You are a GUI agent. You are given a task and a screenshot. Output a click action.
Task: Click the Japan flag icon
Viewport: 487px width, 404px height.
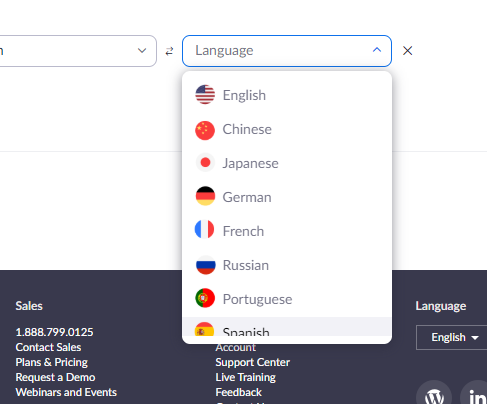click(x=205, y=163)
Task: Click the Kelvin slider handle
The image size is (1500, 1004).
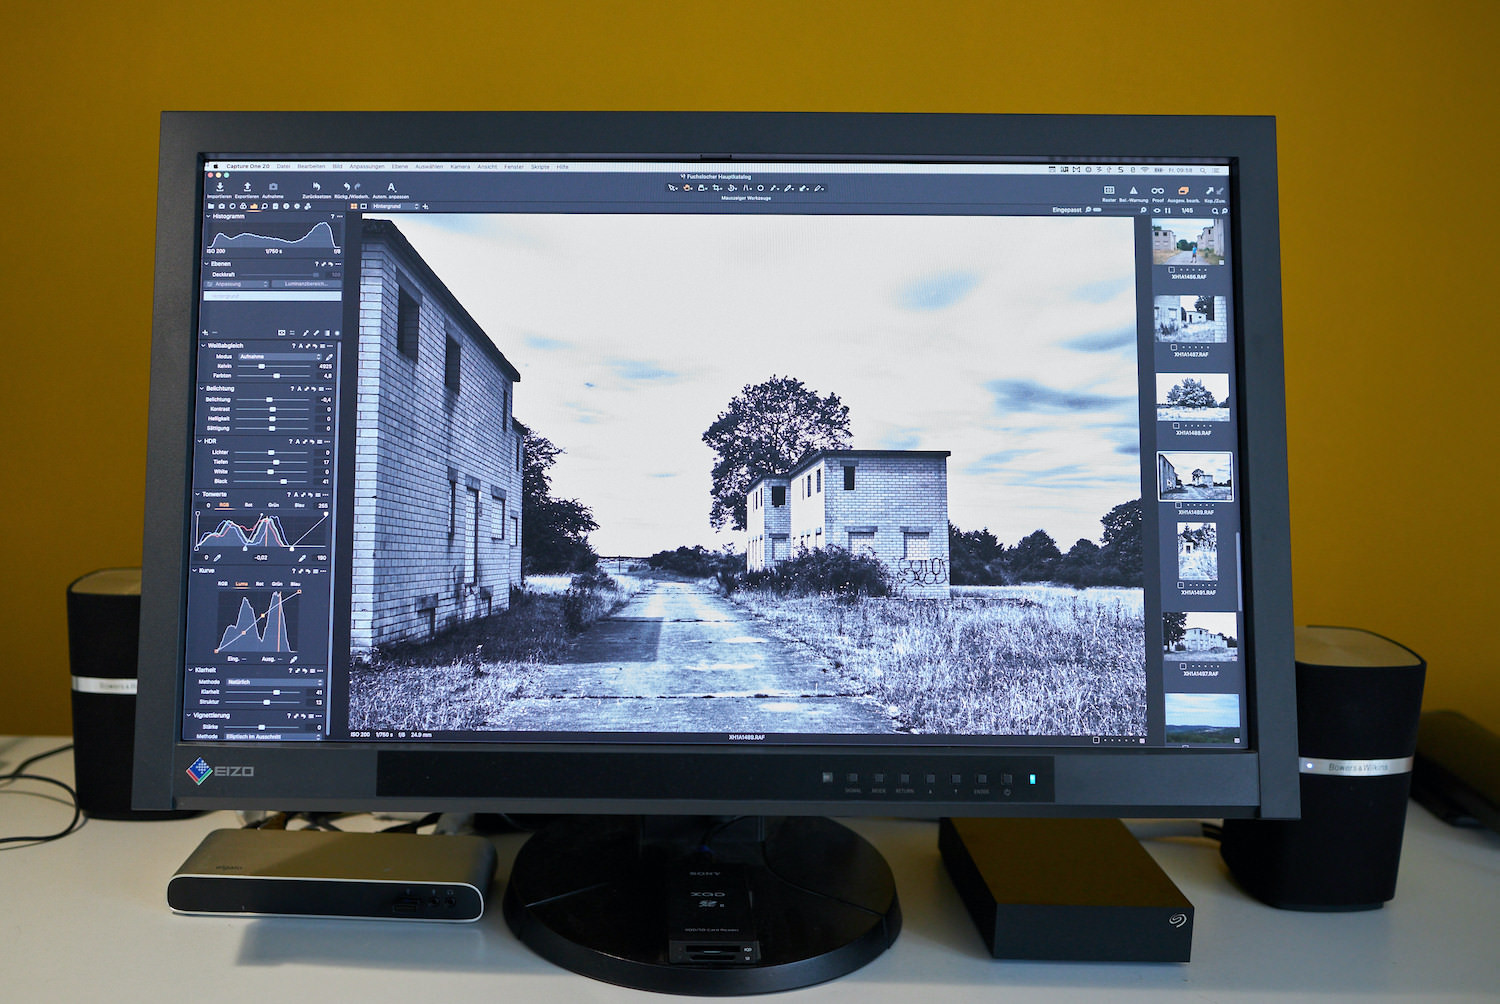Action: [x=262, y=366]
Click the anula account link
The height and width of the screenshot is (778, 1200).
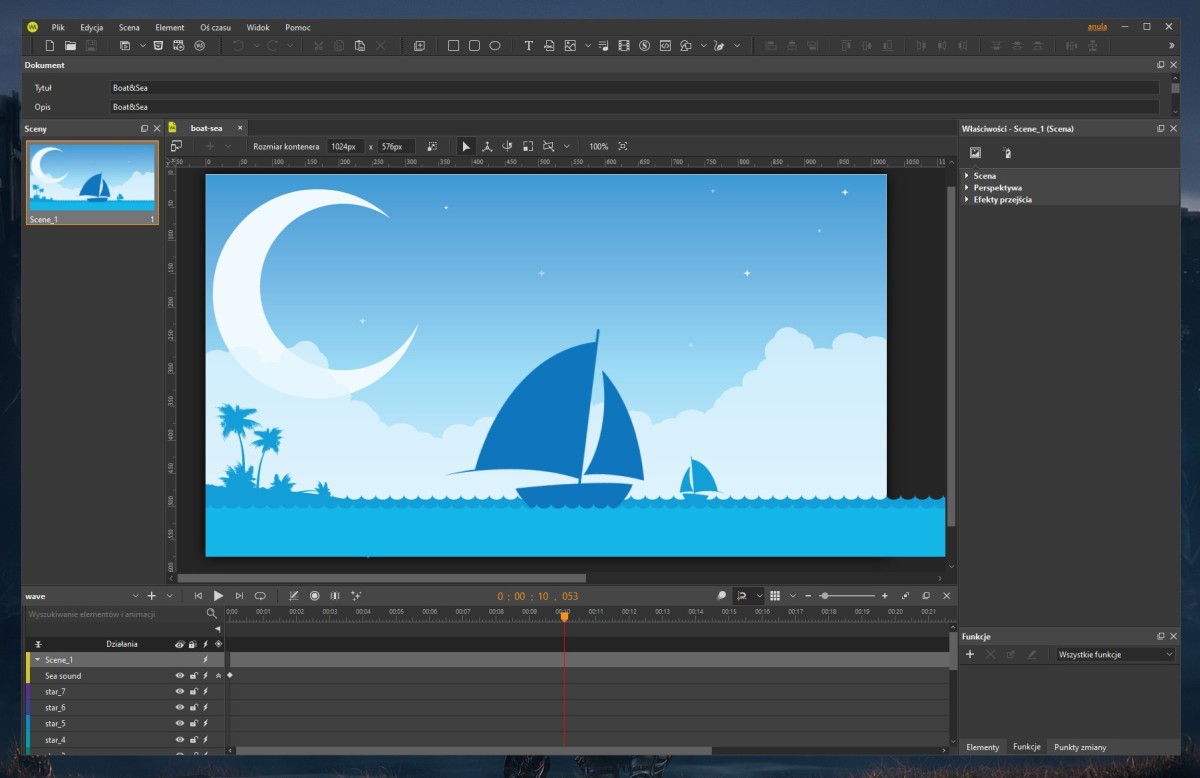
---
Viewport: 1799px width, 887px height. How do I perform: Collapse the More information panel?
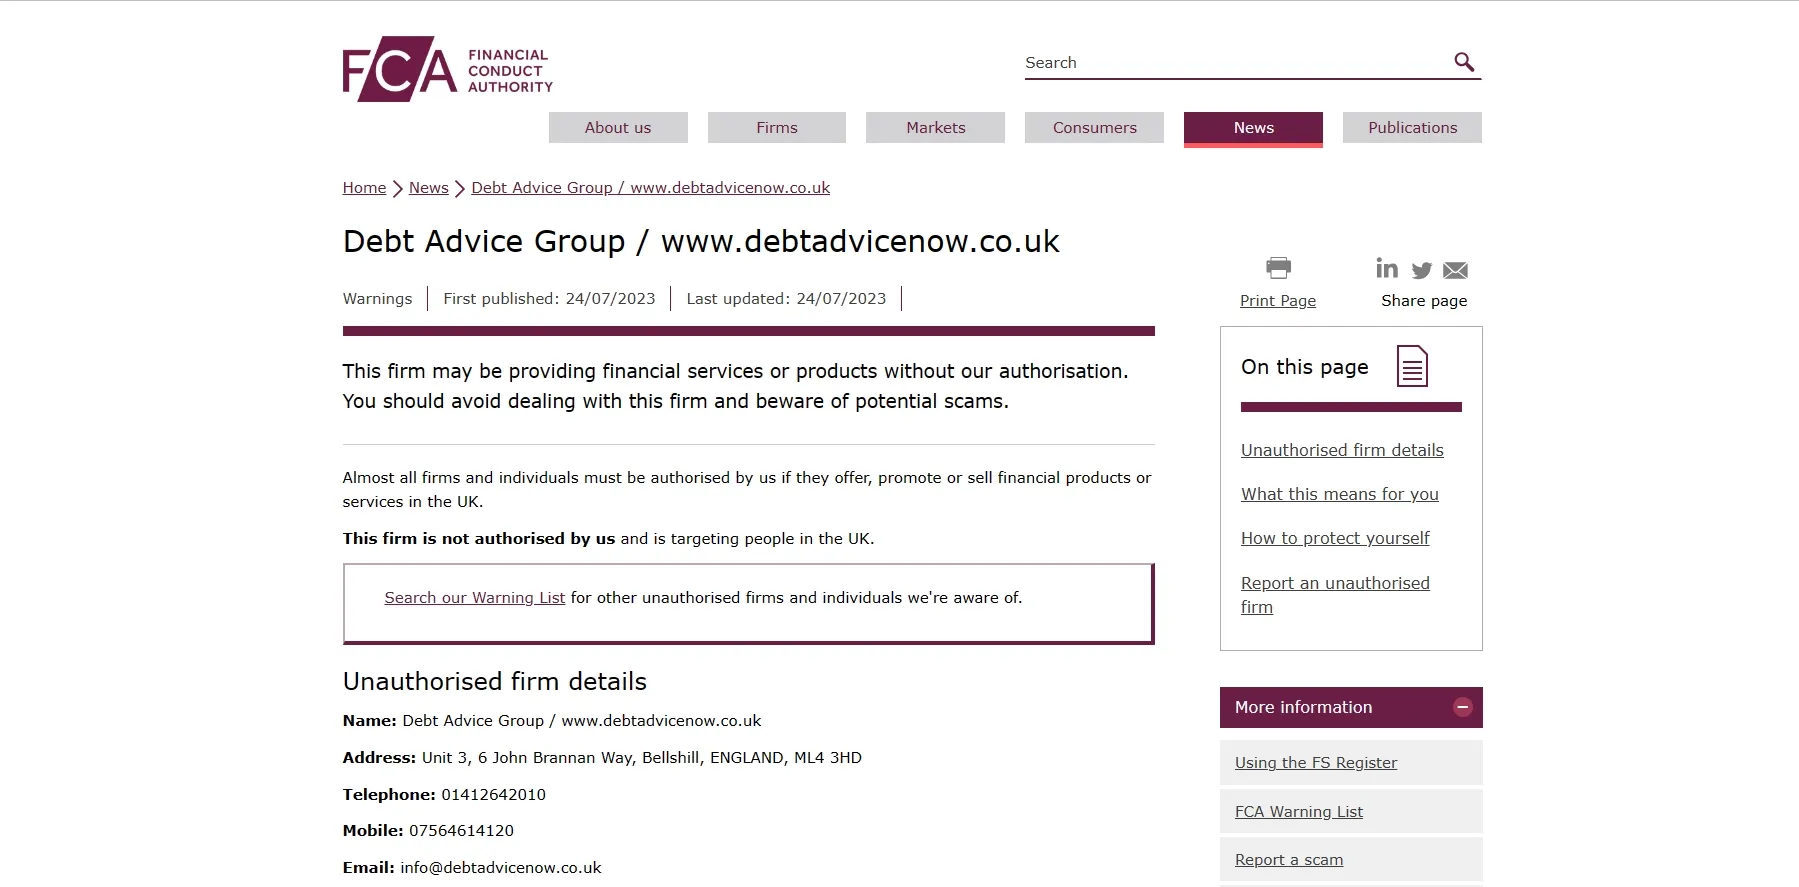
...
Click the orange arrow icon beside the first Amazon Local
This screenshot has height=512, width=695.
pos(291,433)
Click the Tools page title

**AIM**: Please express the records from the line with "You are a GUI" up to and including the line with "The height and" as a JSON list of strings, one string per line, with blank lines and pictures left out.

**RESPONSE TO THIS TASK**:
[
  "You are a GUI agent. You are given a task and a screenshot. Output a click action.",
  "Task: Click the Japan flag icon",
  "Viewport: 487px width, 404px height.",
  "click(x=205, y=163)",
  "Task: Click the Kelvin slider handle",
  "The image size is (1500, 1004).",
  "Action: [x=262, y=366]",
  "Click the anula account link",
  "The height and width of the screenshot is (778, 1200)."
]